Originally designed for IndyCar, the DeltaWing has been awarded the opportunity to race in Le Mans by filling ‘Garage 56’ as an experimental vehicle.
The uniquely shaped race car will wear the number “0” and run outside the usual race classification at Le Mans.
The DeltaWing’s shape has been implemented to reduce aerodynamic drag and to allow faster straight and corner speeds than a conventional car of similar size and power. It doesn’t feature any front or rear wings; instead its downforce is generated from the underbody.
The DeltaWing is also half the weight of a conventional race car thanks to its minimalist design and use of lightweight composites in its construction.

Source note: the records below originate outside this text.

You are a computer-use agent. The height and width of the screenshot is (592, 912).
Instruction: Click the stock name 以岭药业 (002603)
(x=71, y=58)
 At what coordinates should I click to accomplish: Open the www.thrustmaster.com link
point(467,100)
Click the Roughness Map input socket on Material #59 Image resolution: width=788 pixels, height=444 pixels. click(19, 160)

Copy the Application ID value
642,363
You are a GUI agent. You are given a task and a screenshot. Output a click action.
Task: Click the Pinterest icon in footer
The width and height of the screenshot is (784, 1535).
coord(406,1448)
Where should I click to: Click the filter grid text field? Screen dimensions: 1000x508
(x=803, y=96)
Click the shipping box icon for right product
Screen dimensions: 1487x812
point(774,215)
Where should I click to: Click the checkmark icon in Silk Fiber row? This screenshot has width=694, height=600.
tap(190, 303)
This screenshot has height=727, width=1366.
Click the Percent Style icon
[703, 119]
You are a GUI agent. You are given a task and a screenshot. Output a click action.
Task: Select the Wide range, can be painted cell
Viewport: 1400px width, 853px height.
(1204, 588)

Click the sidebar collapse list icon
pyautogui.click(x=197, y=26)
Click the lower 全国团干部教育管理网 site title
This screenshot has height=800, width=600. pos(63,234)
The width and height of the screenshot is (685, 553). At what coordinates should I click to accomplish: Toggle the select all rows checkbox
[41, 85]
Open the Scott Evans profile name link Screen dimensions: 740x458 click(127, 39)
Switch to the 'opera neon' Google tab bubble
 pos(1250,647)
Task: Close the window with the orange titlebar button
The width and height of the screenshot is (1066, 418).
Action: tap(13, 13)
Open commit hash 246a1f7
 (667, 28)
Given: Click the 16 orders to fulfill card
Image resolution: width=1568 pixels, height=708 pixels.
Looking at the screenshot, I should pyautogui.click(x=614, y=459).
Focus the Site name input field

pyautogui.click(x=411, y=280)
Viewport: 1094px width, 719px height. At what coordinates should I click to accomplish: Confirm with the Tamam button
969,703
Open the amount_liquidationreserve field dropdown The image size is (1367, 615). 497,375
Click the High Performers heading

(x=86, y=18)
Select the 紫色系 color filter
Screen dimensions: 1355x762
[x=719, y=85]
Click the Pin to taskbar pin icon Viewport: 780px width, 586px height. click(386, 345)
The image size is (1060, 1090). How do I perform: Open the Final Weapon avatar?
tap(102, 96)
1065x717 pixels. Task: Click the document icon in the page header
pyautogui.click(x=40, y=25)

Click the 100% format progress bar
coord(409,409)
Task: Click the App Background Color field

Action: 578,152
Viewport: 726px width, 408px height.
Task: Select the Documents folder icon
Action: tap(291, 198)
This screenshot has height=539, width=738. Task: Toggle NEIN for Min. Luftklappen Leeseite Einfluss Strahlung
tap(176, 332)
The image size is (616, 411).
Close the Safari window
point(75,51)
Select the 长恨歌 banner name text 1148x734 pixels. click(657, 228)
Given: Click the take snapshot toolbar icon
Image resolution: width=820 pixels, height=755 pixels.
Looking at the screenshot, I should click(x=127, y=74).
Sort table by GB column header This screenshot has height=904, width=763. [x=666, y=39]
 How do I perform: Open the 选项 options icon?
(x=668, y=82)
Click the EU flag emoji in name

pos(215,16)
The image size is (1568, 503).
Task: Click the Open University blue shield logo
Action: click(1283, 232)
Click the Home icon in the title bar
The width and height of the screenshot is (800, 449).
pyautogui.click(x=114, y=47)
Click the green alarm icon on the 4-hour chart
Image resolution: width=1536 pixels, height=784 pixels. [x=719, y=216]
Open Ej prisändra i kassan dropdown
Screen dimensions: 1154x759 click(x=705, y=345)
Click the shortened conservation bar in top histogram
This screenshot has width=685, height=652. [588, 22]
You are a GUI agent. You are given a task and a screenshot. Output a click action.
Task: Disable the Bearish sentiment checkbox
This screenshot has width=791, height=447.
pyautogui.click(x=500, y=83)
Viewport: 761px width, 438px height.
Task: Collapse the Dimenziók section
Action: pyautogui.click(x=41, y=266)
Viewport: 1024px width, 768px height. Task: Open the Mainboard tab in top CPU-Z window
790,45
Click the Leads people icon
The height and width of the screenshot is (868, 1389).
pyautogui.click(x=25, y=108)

Nissan is hoping to change the face of endurance racing forever by becoming a founding partner in the DeltaWing project. However, Nissan is also using the opportunity to showcase technology that will eventually filter down to its road car product range.
For instance, the Japanese automaker will supply a race-prepared 1.6-liter four-cylinder engine featuring direct petrol injection and a turbocharger for the DeltaWing. Sharing much in common with the 1.6-liter unit found in the Juke crossover, the tiny engine has been tuned to 300 horsepower and should provide the DeltaWing with lap times at Le Mans of somewhere between the times post by the LMP1 and LMP2 prototype racers despite only having around half the power.
The first two Nissan DeltaWing drivers to be confirmed are British racing driver Marino Franchitti and Nissan’s reigning FIA GT1 World Champion Michael Krumm. The car will make its first public demo laps at Sebring, Florida, at 12.30 pm local time on Thursday, March 15.